■ Task material ■

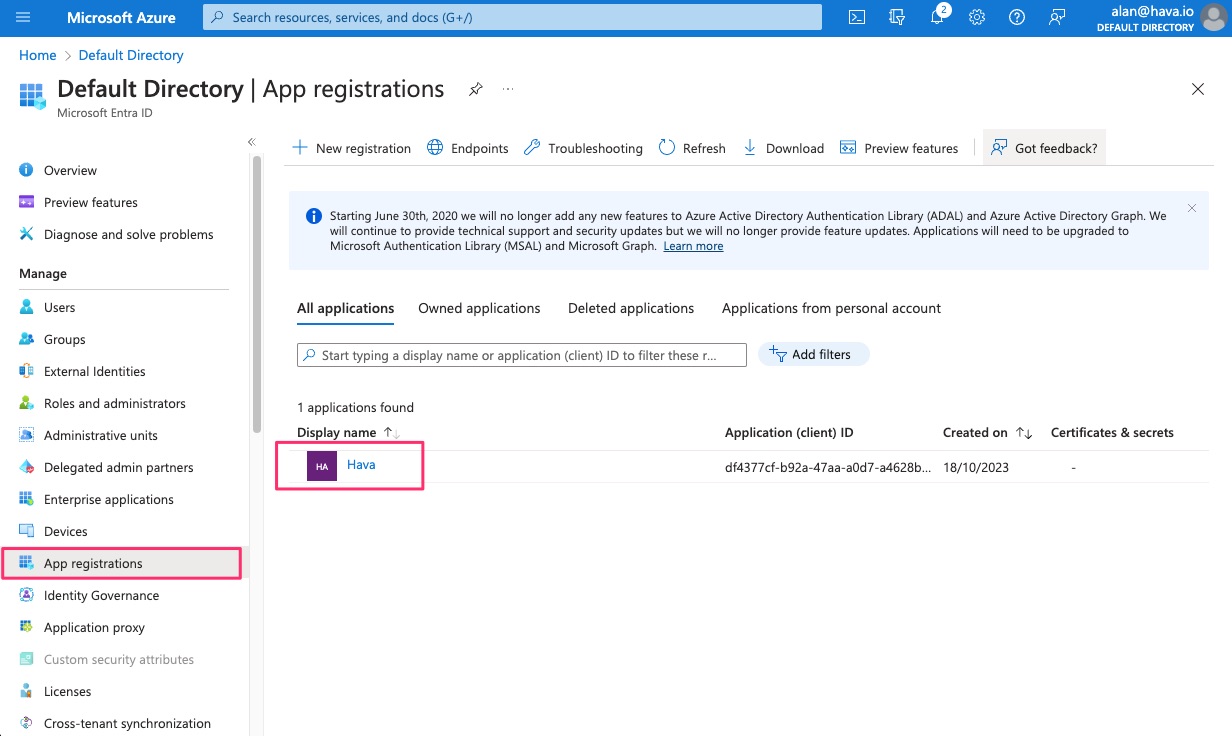This screenshot has height=736, width=1232.
Task: Switch to Deleted applications tab
Action: pyautogui.click(x=631, y=308)
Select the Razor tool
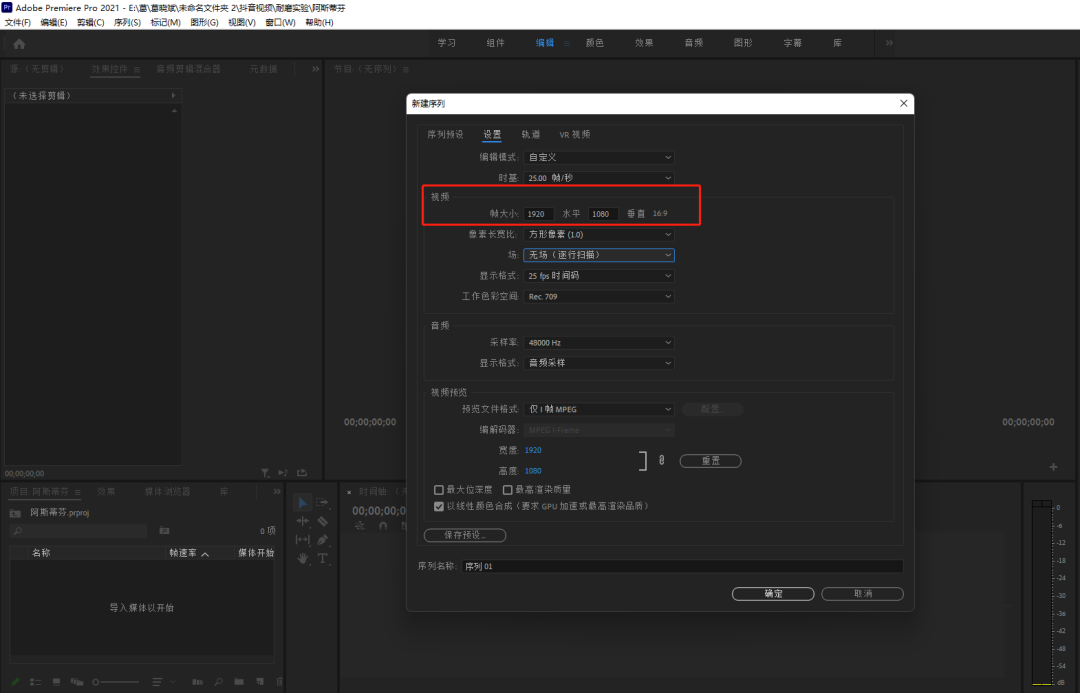This screenshot has height=693, width=1080. [322, 521]
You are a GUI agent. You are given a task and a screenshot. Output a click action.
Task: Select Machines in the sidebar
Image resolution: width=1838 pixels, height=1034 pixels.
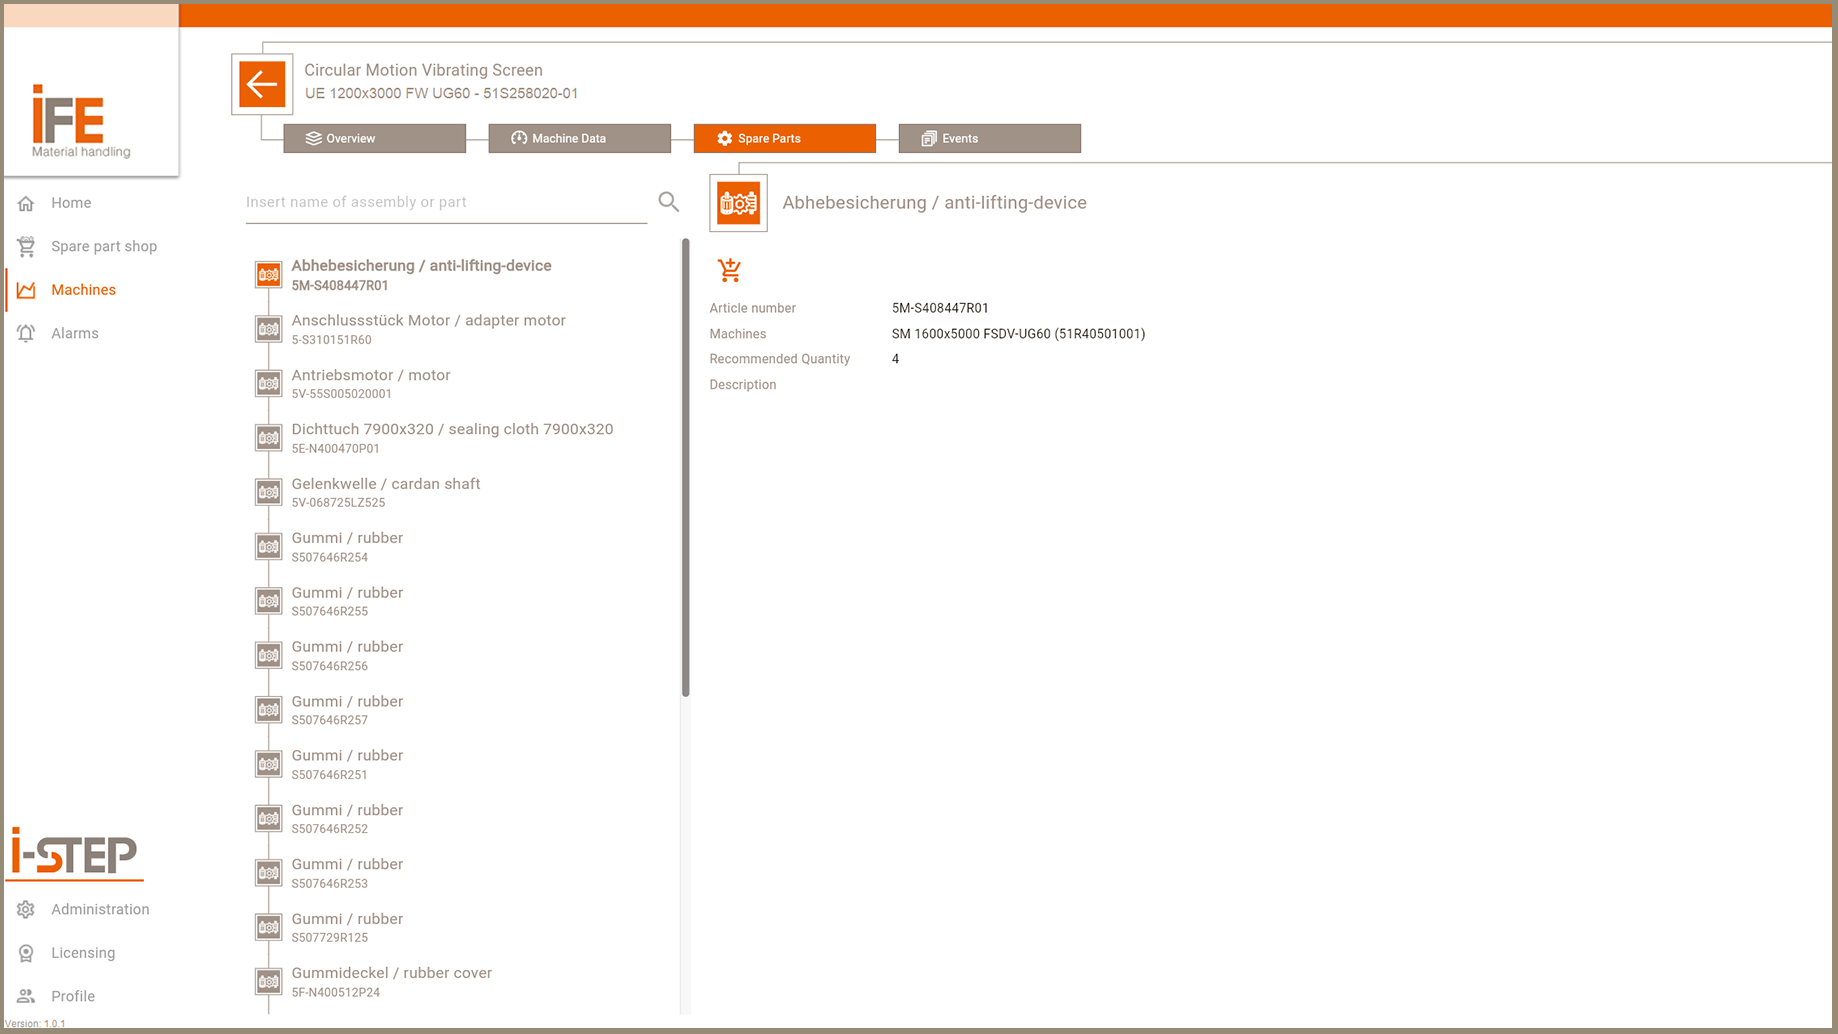(83, 290)
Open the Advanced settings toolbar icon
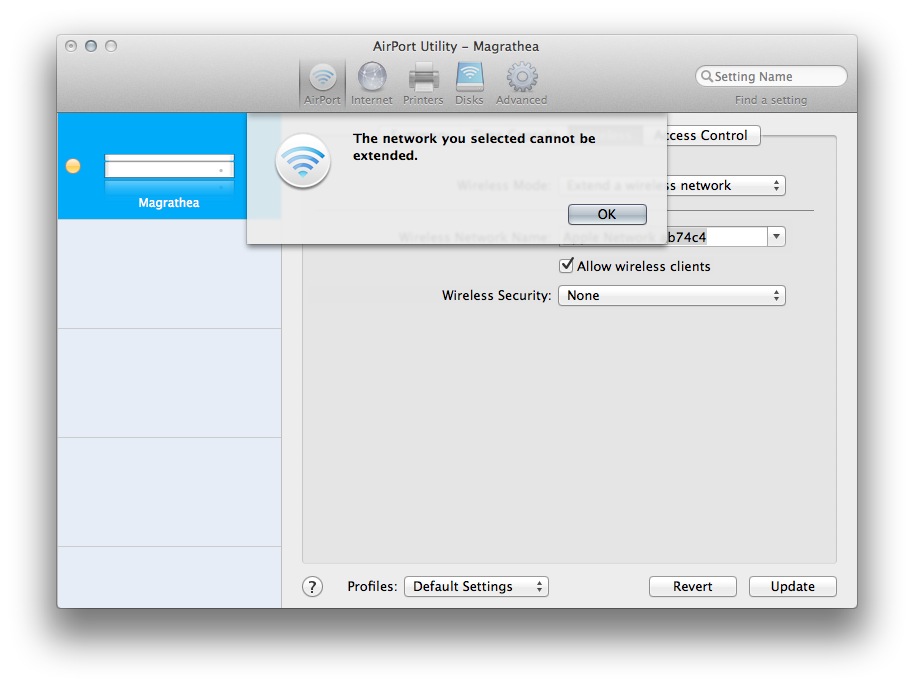 point(520,80)
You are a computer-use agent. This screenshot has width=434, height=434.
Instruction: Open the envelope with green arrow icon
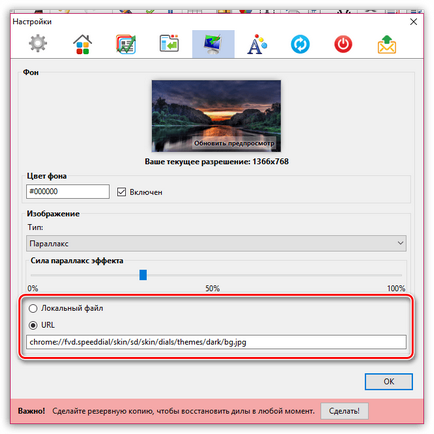[387, 44]
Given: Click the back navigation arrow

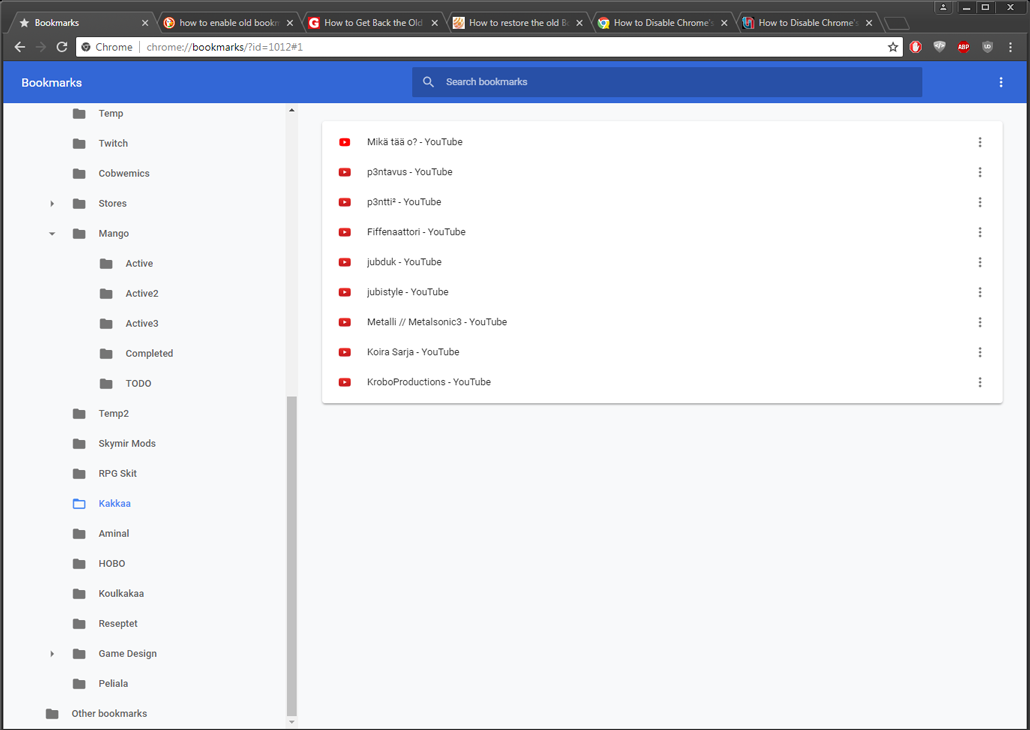Looking at the screenshot, I should [20, 47].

■ What the exercise asks ■
Can you output every line of the items above as a Markdown table with the columns No. and Text, numbering each row, skipping blank lines, and leaving out the pictures?

■ Worked solution ■
| No. | Text |
|---|---|
| 1 | This screenshot has height=736, width=1232. |
| 2 | Task: Switch to Deleted applications tab |
| 3 | Action: pyautogui.click(x=631, y=308) |
| 4 | Select the Razor tool |
| 5 | This screenshot has height=693, width=1080. [322, 521] |
| 6 | You are a GUI agent. You are given a task and a screenshot. Output a click action. |
| 7 | Task: Select Machines in the sidebar |
| 8 | Image resolution: width=1838 pixels, height=1034 pixels. |
| 9 | (83, 290) |
| 10 | Open the Advanced settings toolbar icon |
| 11 |  point(520,80) |
| 12 | You are a computer-use agent. This screenshot has width=434, height=434. |
| 13 | Instruction: Open the envelope with green arrow icon |
| 14 | [387, 44] |
| 15 | Given: Click the back navigation arrow |
| 16 | Looking at the screenshot, I should [20, 47]. |